MENOPAUSE: PSYCHOLOGICAL CHANGES
Monday, March 23rd, 2009With all of these physical changes going on in her body, a woman probably has every reason to feel distraught. When our bodies change at puberty there is usually an adjustment psychologically to the things which are happening to us. We need to learn to cope mentally with the changes in our bodies which signal the beginning of our reproductive lives. Menopause is another signal, and a marker for a different stage of life, and it is not unreasonable that it should have a significant effect.
These physical changes often occur at a time in a woman’s life when other changes are happening.
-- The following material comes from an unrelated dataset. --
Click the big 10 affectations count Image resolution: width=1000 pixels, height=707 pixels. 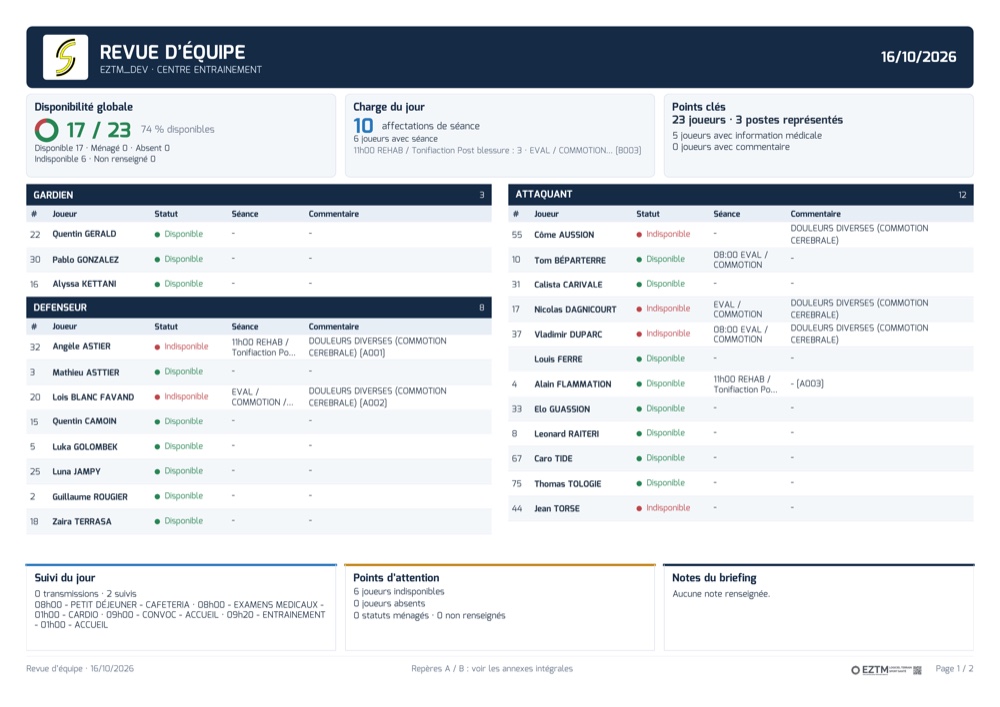pos(363,126)
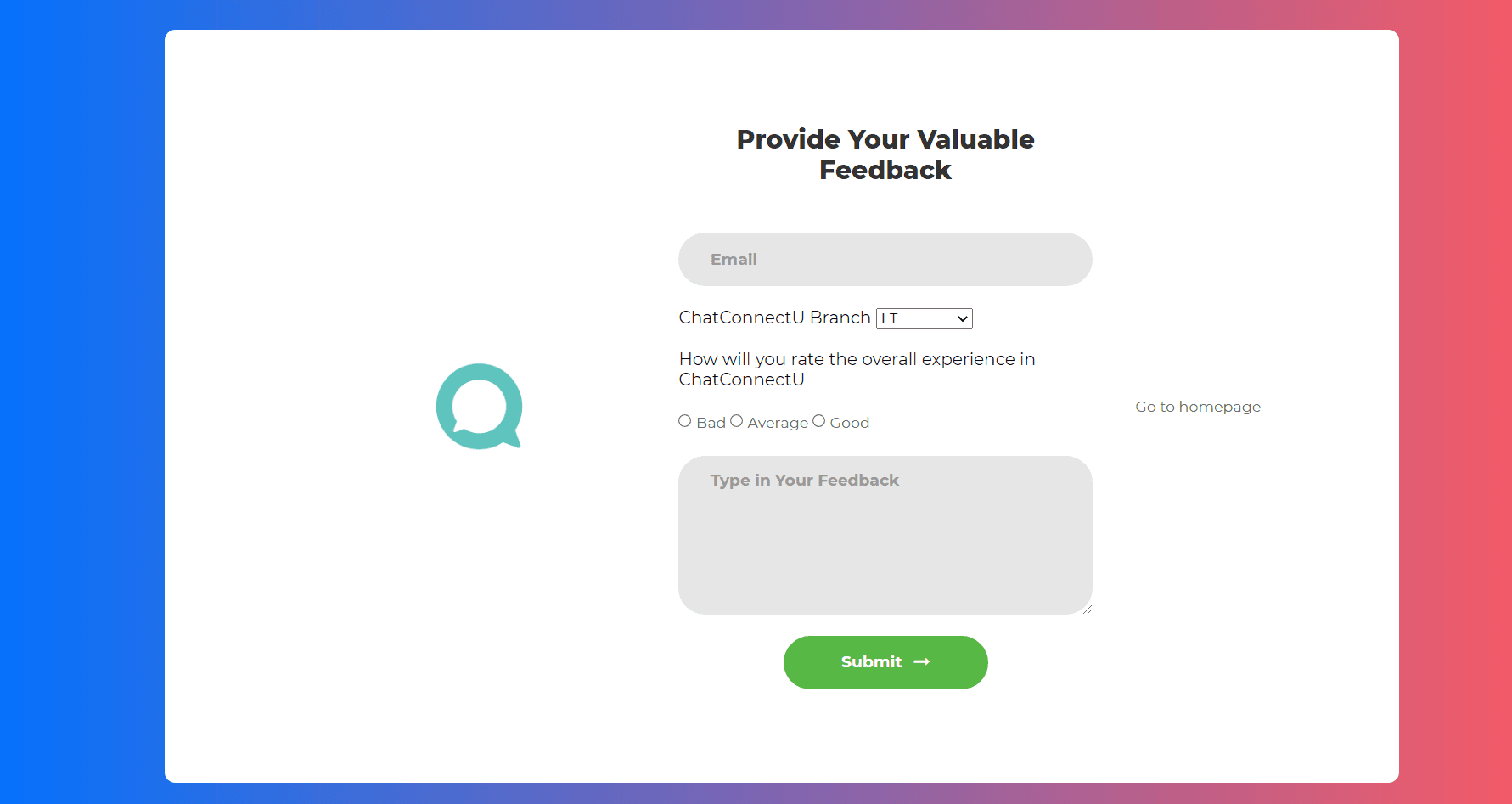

Menopause often coincides with children growing up, leaving home, and perhaps a woman’s role as a mother and carer may be changing. Women who work outside the home are often looking at their careers and jobs, and contemplating retirement. Husbands may be retiring, or getting sick, or the woman herself may be suffering from diseases which are more common with age. A woman may be caring for an invalid parent, or coping with the death of a parent. Having one of these life stresses may be a handful,- coping with several could fee) overwhelming.
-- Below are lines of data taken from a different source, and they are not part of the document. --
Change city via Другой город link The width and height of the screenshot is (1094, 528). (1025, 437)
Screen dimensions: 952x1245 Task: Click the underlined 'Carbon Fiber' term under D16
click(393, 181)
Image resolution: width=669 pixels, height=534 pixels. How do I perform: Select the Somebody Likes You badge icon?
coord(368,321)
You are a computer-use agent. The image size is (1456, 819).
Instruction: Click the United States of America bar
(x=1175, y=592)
Hormonal variations can often cause fluctuations in mood. Premenstrual syndrome is evidence of this, and so are the ‘baby blues’ (relatively short-term lowering of a woman’s mood following the birth of a baby— very common) and postnatal depression (a more significant lowering of mood, longer lasting than the baby blues). The hormonal changes which occur during the climacteric may also give rise to emotional mood swings. Women have sometimes told me that they feel they are not in control of their emotions; as though their bodies can cry, independent of their thoughts. A woman recently was trying to explain this to me. Just the act of telling me about her hot flushes brought on a fit of sobbing. ‘I don’t normally do this. I don’t know what’s happening to me.’ Some women are aware that they are more ‘brittle’, with less emotional reserve. Things which normally would wash over them, like misbehaving teenage children, suddenly provoke a torrent of rage or tears. This kind of emotional fragility is not necessarily ‘depression’, in the medical sense.
Psychiatrists have classifications for disorders of mood. Depression is a very common condition in our community, with estimates of one in ten people having significant depression, warranting treatment, it is not just a state of feeling sad, but a condition where there are physical and emotional changes, like disorders of sleep, eating and thoughts. It is believed to be related to a change in the levels of some of the chemical messengers in the brain, and this is the basis on which specific anti-depressant medication works. The changes in mood many women experience around menopause may have some features of depression, and may be mild and short-lived. Some peri-menopausal women will have more significant symptoms, and may benefit from specific treatment for depression.
So there are several different factors which may be affecting a woman’s mood around the climacteric. There are adjustments to her physical state, changes in her lifestyle and roles, and hormonal variations. These may give rise to a variety of psychological symptoms. Some of the most commonly described include tearfulness, lowered mood and self-esteem, irritability, and lack of concentration and memory.